To check the number of emails present in the queue:
# exim -bpc
To check the emails present in the queue with the mail id and sender ID:
# exim -bp
# exim -bp | less
To view the header of a particular email using mail ID:
# exim -MvH mail_id
To view the body of a particular email using mail ID:
# exim -Mvb mail_id
To view a message’s logs:
# exim -Mvl mail_id
To trace path:
# exim -d -bt user@domain.com
To get sorted list of email sender in exim queue:
# exim -bpr | grep "<" | awk {'print $4'} |cut -d "<" -f 2 | cut -d ">" -f 1 | sort -n | uniq -c| sort -n
To check the script that will originate spam mails:
# grep "cwd=" /var/log/exim_mainlog|awk '{for(i=1;i<=10;i++){print $i}}'|sort| uniq -c|grep cwd|sort -n
If we need to find out exact spamming script.

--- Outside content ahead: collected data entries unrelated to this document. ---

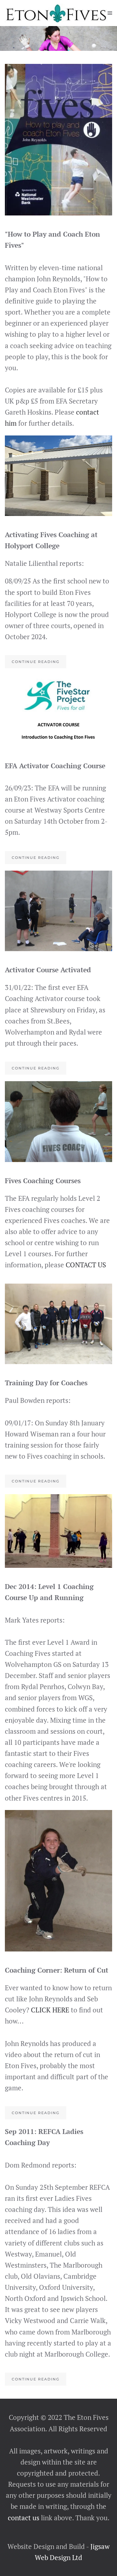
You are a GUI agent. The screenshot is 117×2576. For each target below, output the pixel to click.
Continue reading (35, 661)
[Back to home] (56, 13)
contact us (23, 2517)
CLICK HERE (50, 2009)
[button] (110, 13)
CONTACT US (86, 1264)
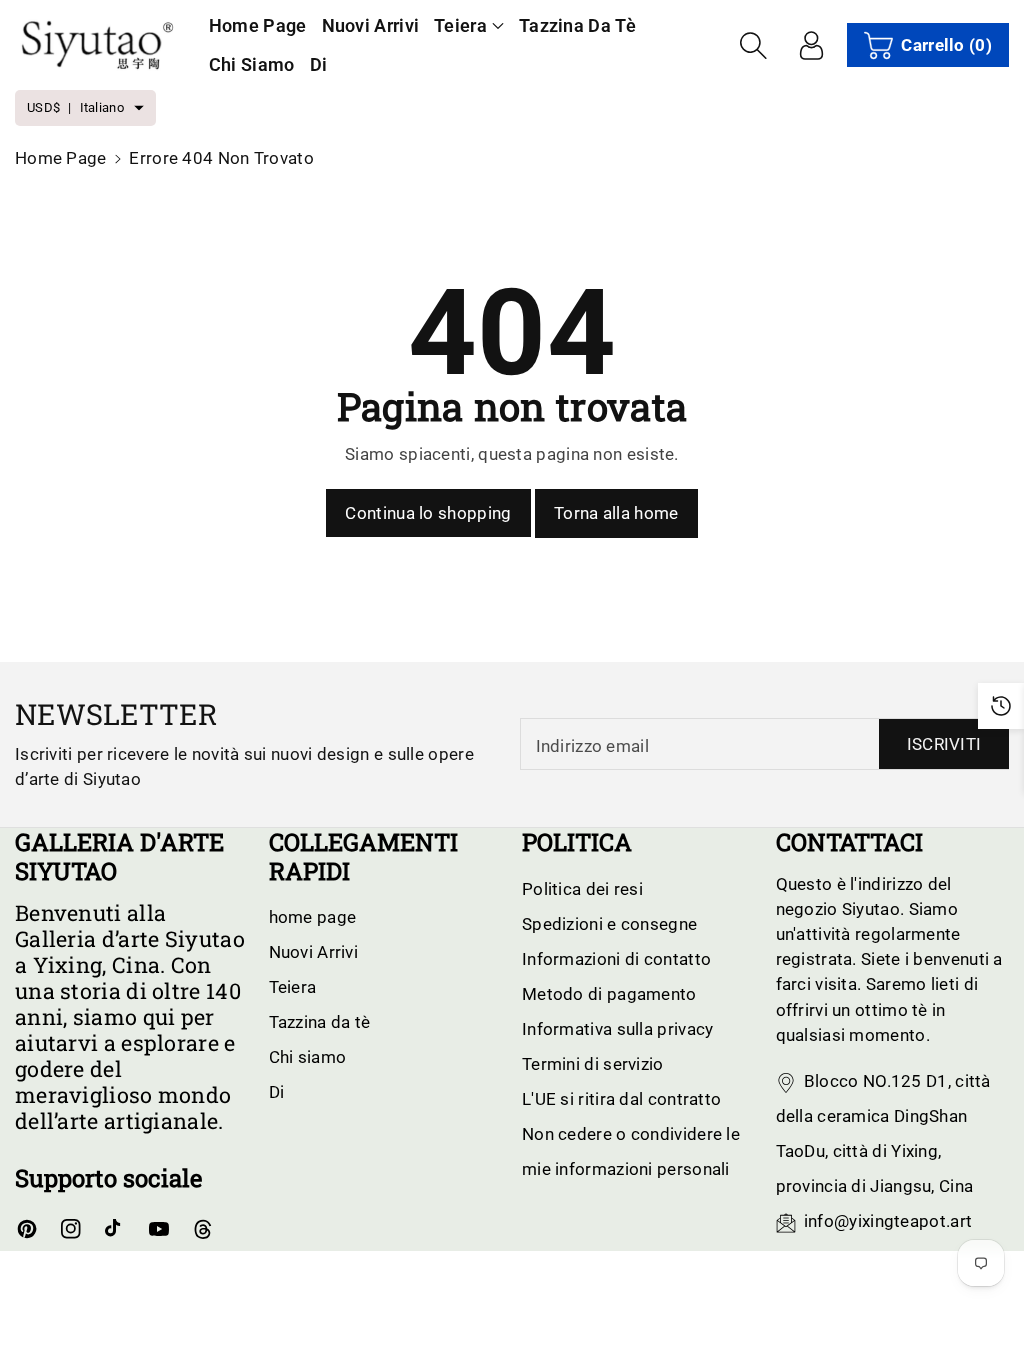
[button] (469, 25)
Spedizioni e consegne (609, 924)
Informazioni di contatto (616, 959)
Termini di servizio (593, 1064)
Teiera (460, 25)
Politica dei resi (582, 889)
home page (61, 158)
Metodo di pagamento (609, 994)
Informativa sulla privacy (618, 1029)
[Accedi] (811, 45)
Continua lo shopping (428, 513)
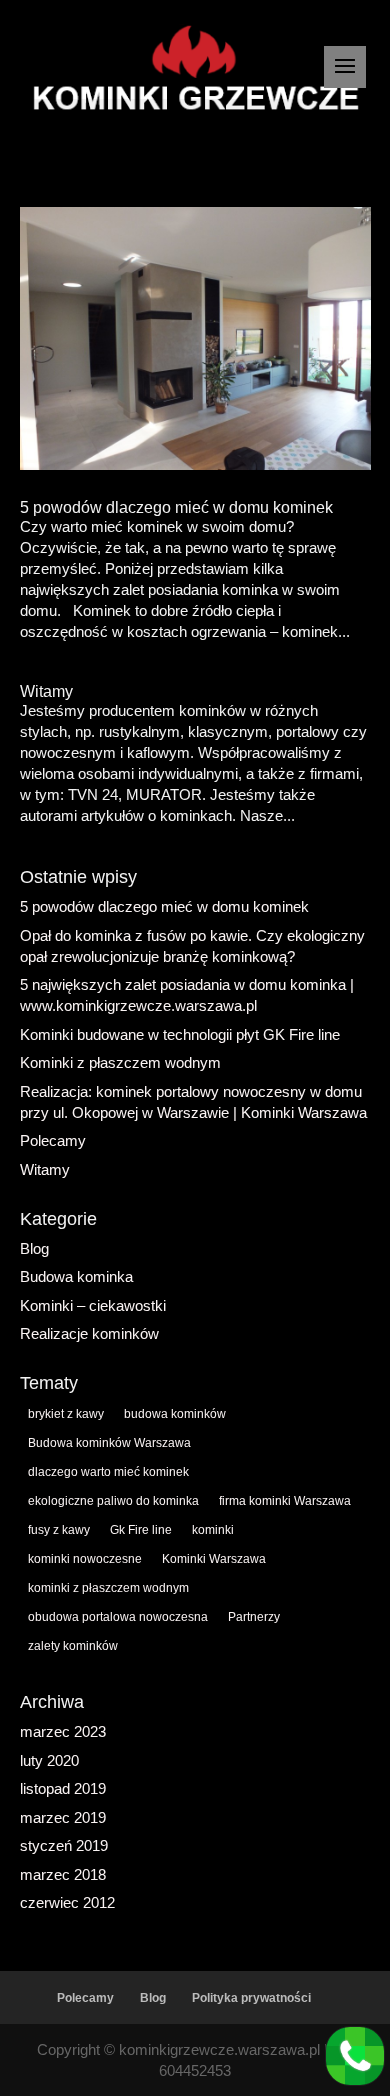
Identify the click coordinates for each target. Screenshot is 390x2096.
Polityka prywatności (251, 1998)
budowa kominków (175, 1414)
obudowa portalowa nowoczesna (118, 1617)
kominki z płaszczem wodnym (108, 1588)
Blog (34, 1248)
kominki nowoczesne (85, 1559)
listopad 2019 (63, 1788)
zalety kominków (73, 1646)
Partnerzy (254, 1617)
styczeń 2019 (64, 1845)
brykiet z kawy (66, 1414)
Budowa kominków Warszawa (109, 1443)
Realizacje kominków (89, 1333)
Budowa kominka (76, 1276)
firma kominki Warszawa (285, 1501)
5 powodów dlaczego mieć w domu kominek (176, 507)
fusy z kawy (59, 1530)
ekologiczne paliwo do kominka (113, 1501)
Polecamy (53, 1140)
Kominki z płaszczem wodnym (120, 1062)
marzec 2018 (63, 1874)
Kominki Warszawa (214, 1559)
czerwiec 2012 (67, 1902)
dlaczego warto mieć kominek (108, 1472)
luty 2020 (49, 1760)
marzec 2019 (63, 1817)
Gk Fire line (141, 1530)
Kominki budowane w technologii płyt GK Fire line (180, 1034)
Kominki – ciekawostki (93, 1305)
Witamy (46, 691)
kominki (213, 1530)
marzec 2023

To do this, run following command:
# ps aux | grep user | grep --color=always "/home/user/public_html/templates/" | head
To delete the emails of a specific user:
# grep -lr 'user@domain.com' /var/spool/exim/input/ | sed -e 's/^.*\/\([a-zA-Z0-9-]*\)-[DH]$/\1/g' | xargs exim -Mrm
# exim -bp | grep "user_email-account" | awk '{print $3}' | xargs exim -Mrm
To delete Frozen emails from the email queue:
# grep -R -l '*** Frozen' /var/spool/exim/msglog/*|cut -b26-|xargs exim -Mrm
# exim -bp| grep frozen | awk '{print $3}'| xargs exim -Mrm
# exiqgrep -z -i | xargs exim -Mrm
To delete Spam emails from the email queue:
# grep -R -l [SPAM] /var/spool/exim/msglog/*|cut -b26-|xargs exim -Mrm
To check the no. of frozen mails:
# exiqgrep -z -c
To check exim logs:
# tail -f /var/log/exim_mainlog
Force delivery of one message:
# exim -M mail_id
Force another queue run:
# exim -qf
Force another queue run and attempt to flush frozen messages:
# exim -qff
To clear just one email:
# exim -Mrm mail_id
Check the subjects of the emails:
# exiqgrep -i |awk '{ print "exim -Mvh "$1 }' |sh |grep -i Subject
Delete the email which content some string in the message body
# grep -lr 'photos to album' /var/spool/exim/input/ | sed -e 's/^.*\/\([a-zA-Z0-9-]*\)-[DH]$/\1/g' | xargs exim -Mrm
To get a sorted list of email sender in exim mail queue.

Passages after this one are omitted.